Once there has been an assessment of potential homicidal and/or suicidal ideation, the facility must be on alert for a potential elopement of the patient or for the patient to leave against medical advice (AMA), says Finneron. The ED has a “duty to warn” potential victims or to involve law enforcement, as needed, to protect the patient from suicide.
“As an insurance company, we have seen claims brought against institutions or health care providers for lack of proper assessments, lack of documentation of the assessments, or not following through on the duty to warn issue,” says Finneron.
• Inappropriate use of restraint.
To defend against this allegation, good documentation is needed to show why restraints were needed, when applied, when the patient was checked, and an assessment of the patient’s condition before, during, and after restraints are removed, says Finneron.
“Any and all regulatory requirements regarding these issues, including time frames for documentation, must followed,” she says. “There needs to be good documentation, especially involving any behavioral health issue. This cannot be stressed enough.”
Finneron says anyone reading the chart should be able to see “a good flow of the situation from when you first noticed the patient’s behavior changing. Even subtle changes are important to document.”
For instance, a back pain patient waiting a lengthy period to be seen might also have a mental health history and, at one point, become agitated.
“If there’s not a good continuum of assessments, care, and documentation from the time the patient enters the ED to the time the disposition of the patient occurs, the result will often be gaps, where the defense of any allegations can and will most likely be compromised,” she says.
Finneron recommends that triage nurses monitor the waiting room as part of an ongoing process to note any potential behavioral changes in patients that can result in a patient’s perception of a long wait time to be seen or a sense of a lack of caring by the staff.

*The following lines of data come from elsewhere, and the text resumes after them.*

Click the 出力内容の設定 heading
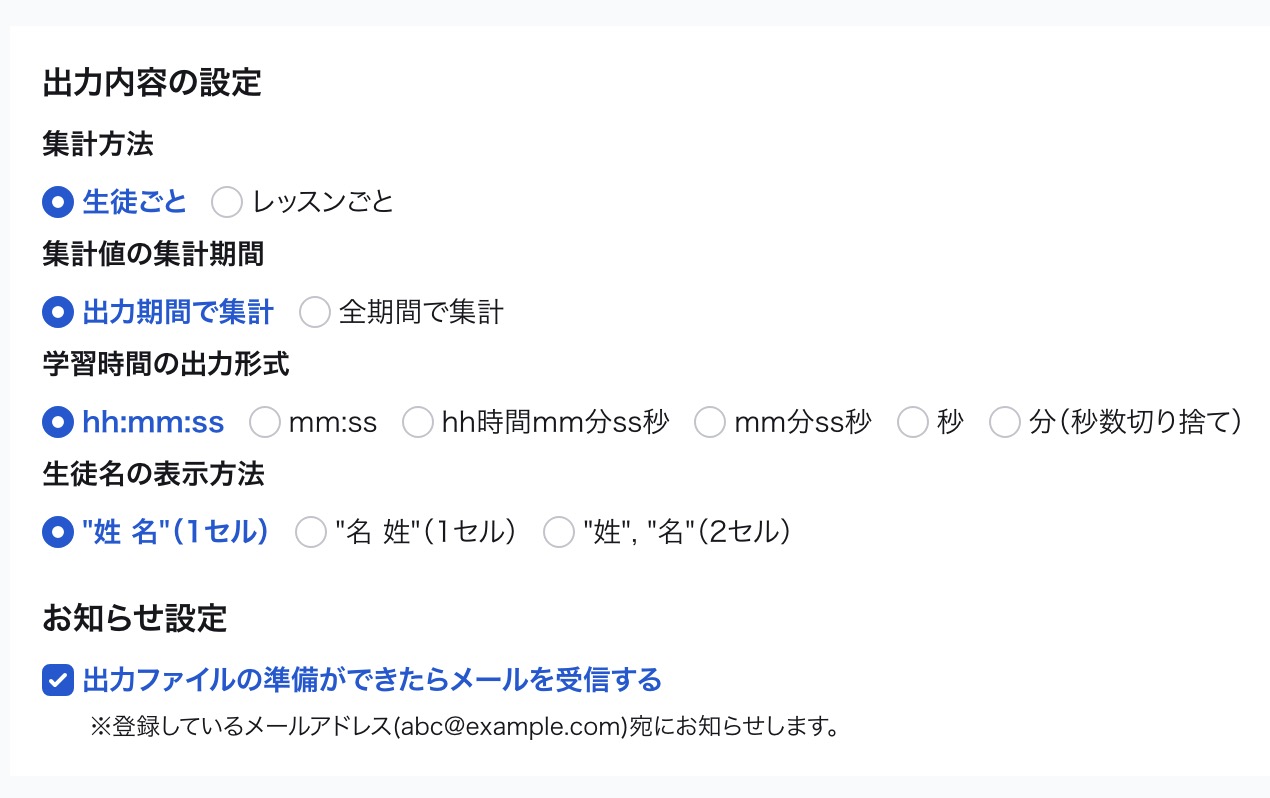The width and height of the screenshot is (1270, 798). 150,84
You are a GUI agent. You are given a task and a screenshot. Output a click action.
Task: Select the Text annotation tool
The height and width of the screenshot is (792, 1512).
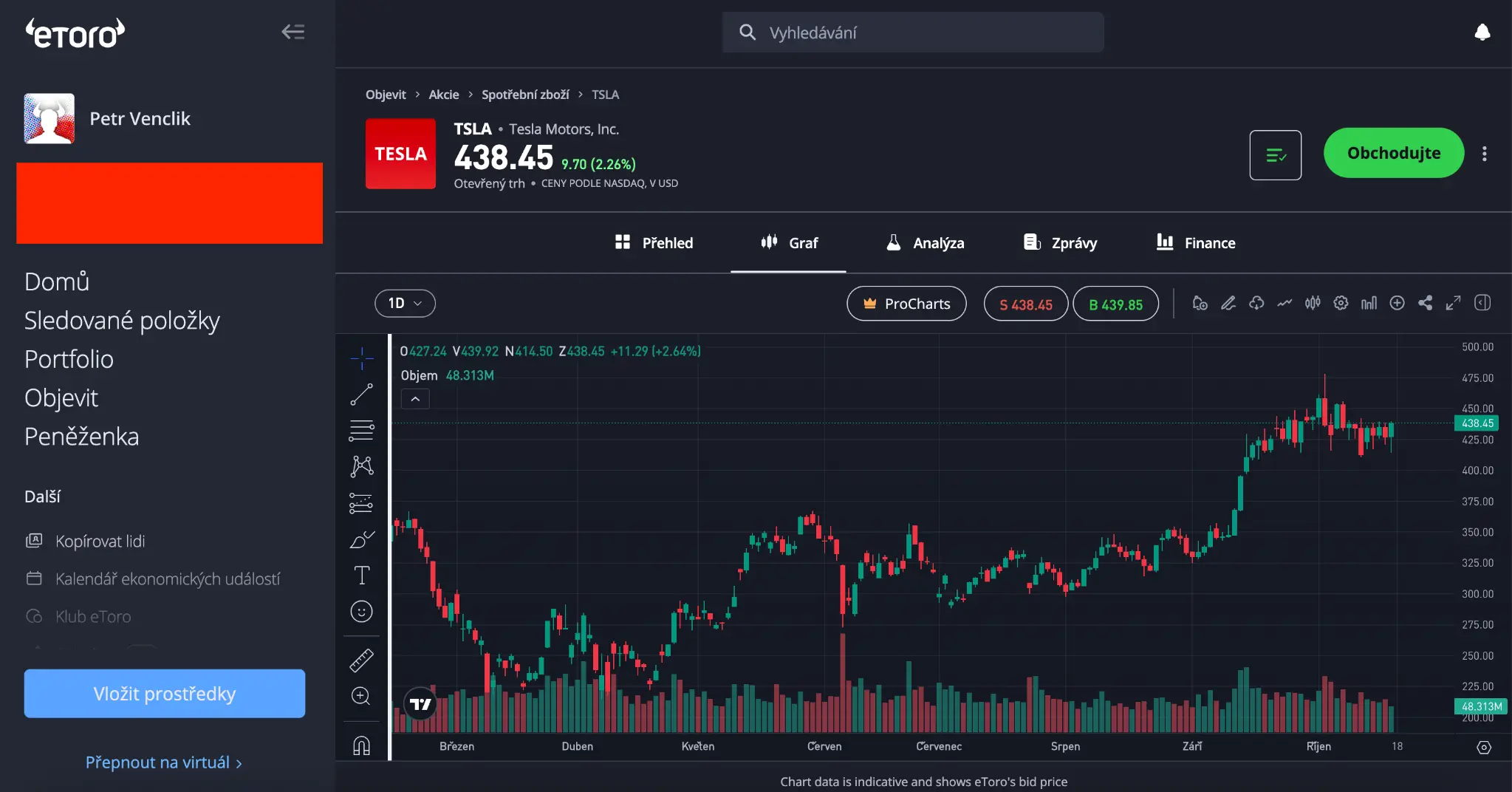pyautogui.click(x=361, y=575)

“Once the patient is brought into the ED exam area, the nurse attending to the patient needs to do an accurate and updated assessment,” she advises. “It should be noted if there are any changes, not only in physical condition, but also in behavioral issues.”
The ED nurse might document that the patient is demonstrating anger and frustration due to a long wait, for instance.
If the chart notes the patient was assessed at 9:45 a.m. and a follow-up by the EP at 11:15 a.m. with no substantial changes in behavior noted, it would be difficult to validate the patient being placed in restraints at 11:30 for a violent outburst.
If there is a lack of documentation to support treatment or a validation of escalating behavior, Finneron explains, “it would be very difficult to defend the rationale of a crisis that may have ensued, requiring the patient be placed in restraints.”
1. Kowalenko T, Walters BL, Khare RK, et al. Workplace violence: A survey of emergency physicians in the state of Michigan. Ann Emerg Med 2005;46(2):142-147.
2. Gacki-Smith J, Juarez AM, Boyett L, et al. Violence against nurses working in US emergency departments. Journal of Nursing Administration 2009;39(7-8): 340-349.
3. Gates D, Gillespie G, Kowalenko T, et al. Occupational and demographic factors associated with violence in the emergency department. Adv Emerg Nursing J 2011; 33(4):303-313.